Very cool stuff. I didn't know you were so actively involved in the static Hermes things. Yeah, a bit. Humble. Cool. So while we let audience questions come in, a few things that were interesting for me was the first thing was when you went from untyped code to typed code, one of the things you crossed out was checking type compatibility. Does that still not need to happen even though the types are defined to make sure that you can actually do the arithmetic operation? Or is that also excluded from it? How does that work?

Krzysztof

So if you want to execute plain JavaScript without any types, Hermes can also try to figure it out what type are you using. So if you don't use explicit type, Hermes also will try to figure it out. But sometimes the code is more complicated. That is not obvious how to-- what actually you want to do in your code. And in this situation, the explicit types comes from TypeScript, is really useful and Hermes can optimize your code more. So, does it mean Hermes can do less?

Mo

But is there a, do you also need to still, on like the assembler instruction level, do you still need to check for, even if you know the types ahead of time from TypeScript, do you need to assess whether or not object.a and object.b are both integers from the TypeScript types before you can add them? Or is that step also removed from the assembler instructions?

Krzysztof

OK, so if you are in interpreting mode, you still need to check what is the type. Because if it matches the expectation, you will fall into fast path. But if you don't meet expectation, you will fall back to slower implementation. But in assembly, on the native binary, you can't dynamically check the types. CPU will understand just, this is just a number, and I will pull it to my register, do something with it, and I don't care about what is the type. This is your problem that your program will break.

Mo

Makes a lot of sense. One of the things that was interesting to me was the 900 lines of assembler instructions that you showed. Is that largely due to the fact that we're dealing with a stack in terms of the memory and you need to cycle through the stack? What's the majority of that instruction that's cut out when you go into typed instructions?

Krzysztof

Okay, so I used static Hermes to generate those instructions, and I disabled all optimalization from the code. So it's because with current implementation of Hermes, this is not possible to generate assembly instructions. So I do... to generate something that is really close to previous implementation. So I decided to use the new Hermes implementation, disable all optimalization, and then we can just realize how much work Hermes needs to do. And yeah, all of this, the actual logic of this program doesn't take whole 9,000... of instructions, but because it also contains the logic of the VM, also dealing with stack memory, checking the types, and basically run loop.

Mo

OK, we're going to move on to audience questions. Pierre has asked, if we use the types to do optimizations, what happens if our types are wrong on the TypeScript level?

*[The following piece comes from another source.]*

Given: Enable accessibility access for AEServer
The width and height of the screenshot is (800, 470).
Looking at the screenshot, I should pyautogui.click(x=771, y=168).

Is it-- like if you just put a bunch of ts ignores or any types, could we end up having runtime crashes? Or is it just going to be slower?

Krzysztof

OK, so it depends on which mode are you using. If you're using interpreting mode or plain code interpreting or bytecode interpreting, you can still-- you have still some additional checks. Hermes assumed that this will be this type and okay, let's do fast path for this specific type. But if you are in native binary, there is high probability that you can receive the crash. But there is also in native code, you can also use any type, but it's still generates you much slower code. But if you explicit tell that something is number, but you will pass here string, this should crash.

Mo

Okay, makes a lot of sense. Will, I think you've coined a term here, shermis be integrated into React Native, or will it be a separate library?

Krzysztof

Hmm, so I think this is more question to Ricardo, for example. I don't know the plan for the method. Integrating Shermis with React Native, I think this is much longer time. Can you give us a timeline? No, I'm joking. So if you told me that this is impossible to do tomorrow... Don't answer that. Don't answer that. That was a joke. That was a joke.

Mo

Ricardo is very angry at me right now. Cool. Have you tried comparing static Hermes against Bun?

Krzysztof

against-- but ban, I think it's a different concept. It's a different concept, yes. Because ban, this is environment and different runtime. And Hermes, this is also different runtime. And ban, this is more CLI tool. The first man isn't for standalone executing JavaScript in environment like mobile development on device. This is different tools, it's hard to compare.

Mo

How boring does it feel to read JavaScript code now that you know how to read assembly?

Krzysztof

So I like both of them. Like I said, this is no matter what language it is, this is just the way how you express your thoughts. This is just it.

Mo

What does it mean in practice? We've talked about benchmarks, and oftentimes benchmarks are different to how things end up in reality. But what do you think this will mean in practice for performance boosts that are noticeable inside of actual apps? What places do you think in reality it could actually have a positive impact on?

Krzysztof

Okay, I also placed some benchmarks in my PR to React Native, and I tested it in... in the Errant Tester app, which is an example app in, a playground app in a React Native repository, and I, in a runtime, I saw almost 30% of performance boost. Of course, it depends on which kind of operation do you use, but in average, I think you can reach up to 30%.

Mo

And is that like 30% improvement in FPS, or is that 30% in CPU usage?

Krzysztof

Time of execution.

Mo

Time of execution, okay, cool. Yeah. One of the other questions that's being asked is: Does static Hermes need typescript? Which I think is no, but like, will you have any performance advantages without typescript?

Krzysztof

Yeah, you have. You don't need to have fully typescript in your code. Hermes can... try to figure it out from just simple JavaScript. And it's, as I showed on the graph on the last slide, the JavaScript, bytecode generated from the JavaScript and TypeScript, the result was similar. Of course, the TypeScript was slightly faster, but in some cases when Hermes can enough information, because if you have a lot of hard-coded values, this is easy for a compilator to find out what you actually want to do. But if you have a lot of random inputs from the user, it's hard to assess what it could be.

Mo

Makes a lot of sense. And lastly, I've left this, even though it has a crap ton of upvotes, but I've left this because it's totally unrelated to your talk. But obviously, you maintain a library, so good luck to you. When are shared element transitions coming?

Krzysztof

That's a great question. So I have a dream. that one day I will have enough time...

Mo

Can you stand up and do your speech, please? I have a dream. Okay, go ahead.

Krzysztof

That with Bartek we will have enough time to do it. This is literally our dream.

Mo

Okay, well, I hope you see your dream. I've been told it's impossible to get shared on the transitions.

Krzysztof

Okay, it will be tomorrow.

Mo

Awesome. Give him a massive round of applause. Thank you so much, Krzysztof.

Krzysztof

Thank you.